▶ [Work to complete] Scan the following material for the string "chevron" and copy each line in which it appears.

▶ [Data shown]
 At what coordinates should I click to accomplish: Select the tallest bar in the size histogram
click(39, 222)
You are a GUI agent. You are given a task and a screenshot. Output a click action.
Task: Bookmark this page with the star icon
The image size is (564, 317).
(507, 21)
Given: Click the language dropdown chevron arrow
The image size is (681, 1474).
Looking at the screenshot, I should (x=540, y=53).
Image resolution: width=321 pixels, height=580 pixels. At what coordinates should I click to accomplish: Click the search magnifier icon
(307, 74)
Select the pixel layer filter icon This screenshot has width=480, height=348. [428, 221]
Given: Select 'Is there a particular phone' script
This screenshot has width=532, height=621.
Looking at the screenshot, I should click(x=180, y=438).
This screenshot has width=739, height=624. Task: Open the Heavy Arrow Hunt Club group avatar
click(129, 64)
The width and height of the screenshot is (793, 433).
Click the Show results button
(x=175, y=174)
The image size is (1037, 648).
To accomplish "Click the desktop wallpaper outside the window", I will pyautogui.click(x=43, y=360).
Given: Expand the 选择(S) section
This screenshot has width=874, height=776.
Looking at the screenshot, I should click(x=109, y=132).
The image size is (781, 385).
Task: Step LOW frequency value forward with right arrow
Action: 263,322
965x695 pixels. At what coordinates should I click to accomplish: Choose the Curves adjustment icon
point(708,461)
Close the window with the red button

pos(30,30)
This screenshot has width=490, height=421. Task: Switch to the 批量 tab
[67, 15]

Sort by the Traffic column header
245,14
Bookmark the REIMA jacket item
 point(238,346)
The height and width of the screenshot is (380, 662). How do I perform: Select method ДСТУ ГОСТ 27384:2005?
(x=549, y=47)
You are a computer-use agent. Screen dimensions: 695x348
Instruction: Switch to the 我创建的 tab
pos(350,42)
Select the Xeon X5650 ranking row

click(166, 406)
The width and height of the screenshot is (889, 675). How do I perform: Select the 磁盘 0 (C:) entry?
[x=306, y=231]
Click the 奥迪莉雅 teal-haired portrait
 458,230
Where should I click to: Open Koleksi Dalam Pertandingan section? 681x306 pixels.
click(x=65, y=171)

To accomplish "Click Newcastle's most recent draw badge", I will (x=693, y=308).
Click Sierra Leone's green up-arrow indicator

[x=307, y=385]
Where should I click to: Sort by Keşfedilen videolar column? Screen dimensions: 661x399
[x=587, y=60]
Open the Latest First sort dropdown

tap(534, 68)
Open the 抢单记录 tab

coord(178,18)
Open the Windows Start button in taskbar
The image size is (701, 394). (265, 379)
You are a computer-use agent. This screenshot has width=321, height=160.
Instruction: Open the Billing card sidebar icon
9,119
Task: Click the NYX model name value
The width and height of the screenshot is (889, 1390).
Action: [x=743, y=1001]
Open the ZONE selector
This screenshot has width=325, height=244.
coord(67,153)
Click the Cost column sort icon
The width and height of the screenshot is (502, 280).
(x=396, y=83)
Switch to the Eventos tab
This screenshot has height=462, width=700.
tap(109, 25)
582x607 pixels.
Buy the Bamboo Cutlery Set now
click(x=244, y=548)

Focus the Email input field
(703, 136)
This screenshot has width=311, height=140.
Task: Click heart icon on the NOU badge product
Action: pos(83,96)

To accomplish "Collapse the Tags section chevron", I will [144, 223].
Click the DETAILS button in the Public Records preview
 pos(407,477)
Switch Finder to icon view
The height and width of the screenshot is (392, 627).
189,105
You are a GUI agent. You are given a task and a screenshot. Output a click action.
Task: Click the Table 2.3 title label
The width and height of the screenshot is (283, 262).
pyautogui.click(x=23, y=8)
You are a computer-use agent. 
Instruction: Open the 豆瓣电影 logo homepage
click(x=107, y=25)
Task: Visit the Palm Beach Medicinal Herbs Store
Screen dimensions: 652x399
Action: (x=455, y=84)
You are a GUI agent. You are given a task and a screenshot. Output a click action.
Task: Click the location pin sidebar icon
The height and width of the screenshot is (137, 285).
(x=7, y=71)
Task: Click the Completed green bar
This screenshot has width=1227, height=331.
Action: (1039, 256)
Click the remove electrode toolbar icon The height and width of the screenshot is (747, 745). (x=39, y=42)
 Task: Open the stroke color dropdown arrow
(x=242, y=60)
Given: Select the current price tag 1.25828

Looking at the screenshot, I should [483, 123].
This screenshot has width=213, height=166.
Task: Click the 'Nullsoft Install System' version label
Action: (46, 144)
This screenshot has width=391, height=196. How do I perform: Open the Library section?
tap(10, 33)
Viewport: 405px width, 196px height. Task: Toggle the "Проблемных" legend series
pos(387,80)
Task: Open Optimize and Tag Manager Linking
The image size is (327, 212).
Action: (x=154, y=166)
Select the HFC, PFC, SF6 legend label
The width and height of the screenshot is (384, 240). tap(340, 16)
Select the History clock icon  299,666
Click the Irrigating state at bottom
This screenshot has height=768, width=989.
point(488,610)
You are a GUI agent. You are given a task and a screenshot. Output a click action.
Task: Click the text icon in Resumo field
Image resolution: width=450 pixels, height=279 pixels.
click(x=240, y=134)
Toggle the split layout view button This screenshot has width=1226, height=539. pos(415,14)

▶ [Completed exercise]
Given: Click the language dropdown chevron arrow
To accomplish "Collapse the Tags section chevron", I will [144, 223].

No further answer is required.